- Born: Atlantic Beach, Florida, U.S.
- Occupation: Playwright, television writer, filmmaker
- Education: DePaul University (BFA) University of Southern California (MFA)

= Caitlin Parrish =

American dramatist

Caitlin Parrish is an American playwright, television writer, and filmmaker and, along with Erica Weiss, the co-creator of The Red Line on CBS. Her work in television also includes Supergirl, Under The Dome, and Emily Owens MD. Plays include A Twist of Water, The Downpour, and The Burials, which were all created with her frequent collaborator, Erica Weiss. The View from Tall was her first feature film, which she also co-directed with Weiss.

== Personal life ==
Parrish was born and raised in Atlantic Beach, Florida and has spent the last decade in Los Angeles. Despite that, she still claims Chicago as her artistic home. She received her B.F.A. in theater studies from The Theatre School at DePaul University and has an M.F.A. in screenwriting from the University of Southern California where she was an Annenberg Fellow. She currently resides in Los Angeles with her husband, son and their dog.

== Theater ==
At age 18, Caitlin Parrish won the 2003 National Young Playwrights Competition, founded by Stephen Sondheim, for her first play, The View from Tall. It subsequently received an off-Broadway run at the historic Cherry Lane Theatre. She would later adapt it into the screenplay for the 2016 film of the same name.

Parrish received her B.F.A. in theater studies from the Theatre School at DePaul University where she met Erica Weiss and began a creative partnership that has lasted over 15 years. Her most recent plays, created with Weiss, include A Twist of Water and The Downpour. A Twist of Water (Route 66 Theatre), also enjoyed an off-Broadway run at 59E59 and was nominated for Best New Work at the Joseph Jefferson Awards. It was the inspiration for The Red Line on CBS. The Downpour (Route 66 Theatre) also received a Best New Work nomination at the Jeffs, and both plays were named finalists by the American Theatre Critics Association for the Steinberg Award for Best New American Play. Parrish and Weiss also collaborated on The Burials, which played at Steppenwolf Theatre in 2016. Parrish was also known in Chicago for her work as a Theater Critic for Time Out Chicago and for her lectures and solo performance pieces.

== Film ==
Parrish and Weiss co-directed their first feature film, The View from Tall, based on Parrish's first play. It stars Amanda Drinkall, Michael Patrick Thornton, and Carolyn Braver. The View From Tall premiered at the Los Angeles Film Festival and went on to play at other festivals including Chicago International Film Festival 2016, Los Angeles Film Festival 2016, Midwest Independent Film Festival 2017, and New York ReelAbilities Film Festival 2017, and is distributed through Cow Lamp Films.

== Television ==
Her work in television includes stints as a writer for Emily Owens, M.D., Under the Dome, and Supergirl. She received a Humanitas Award for her original television pilot “Painkiller.”

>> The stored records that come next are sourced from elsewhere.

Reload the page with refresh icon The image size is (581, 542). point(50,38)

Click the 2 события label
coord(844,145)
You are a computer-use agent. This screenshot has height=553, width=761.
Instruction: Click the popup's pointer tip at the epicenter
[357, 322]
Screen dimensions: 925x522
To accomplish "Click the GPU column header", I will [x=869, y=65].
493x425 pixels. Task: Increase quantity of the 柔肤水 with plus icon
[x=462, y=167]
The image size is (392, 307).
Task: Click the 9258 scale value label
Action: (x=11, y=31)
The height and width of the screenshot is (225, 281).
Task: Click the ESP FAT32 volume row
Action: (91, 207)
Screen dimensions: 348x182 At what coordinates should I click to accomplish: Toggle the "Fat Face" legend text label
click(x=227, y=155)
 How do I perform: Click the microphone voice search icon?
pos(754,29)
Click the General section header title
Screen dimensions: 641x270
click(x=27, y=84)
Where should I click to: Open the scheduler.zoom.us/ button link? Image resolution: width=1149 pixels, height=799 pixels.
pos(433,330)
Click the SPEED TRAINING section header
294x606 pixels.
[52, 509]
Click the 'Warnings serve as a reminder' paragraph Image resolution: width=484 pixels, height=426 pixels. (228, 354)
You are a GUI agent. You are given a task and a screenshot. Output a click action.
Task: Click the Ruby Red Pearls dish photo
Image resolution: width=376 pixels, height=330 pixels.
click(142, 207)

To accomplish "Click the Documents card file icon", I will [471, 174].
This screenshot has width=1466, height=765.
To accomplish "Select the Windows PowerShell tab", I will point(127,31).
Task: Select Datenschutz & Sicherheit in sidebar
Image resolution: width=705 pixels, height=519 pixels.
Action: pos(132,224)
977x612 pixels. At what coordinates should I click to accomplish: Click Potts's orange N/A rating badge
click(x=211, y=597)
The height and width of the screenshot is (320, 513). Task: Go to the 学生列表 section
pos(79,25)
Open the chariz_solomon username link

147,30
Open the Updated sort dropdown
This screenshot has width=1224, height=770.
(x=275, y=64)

Parrish is an Executive Producer and Showrunner of The Red Line on CBS, produced by Warner Brothers. Executive Producers also include Ava DuVernay, Greg Berlanti, Sarah Schechter, Sunil Nayar, and Erica Weiss. It stars Noah Wyle, Emayatzy Corinealdi, Aliyah Royale, Noel Fisher, Michael Patrick Thornton, Vinny Chhibber, Howard Charles, and Elizabeth Laidlaw. The 8 episode event series will be shown over four Sundays starting on April 28, 2019. The Red Line follows the lives of three vastly different Chicago families whose stories of loss intersect in the wake of the mistaken shooting of a black doctor by a white cop.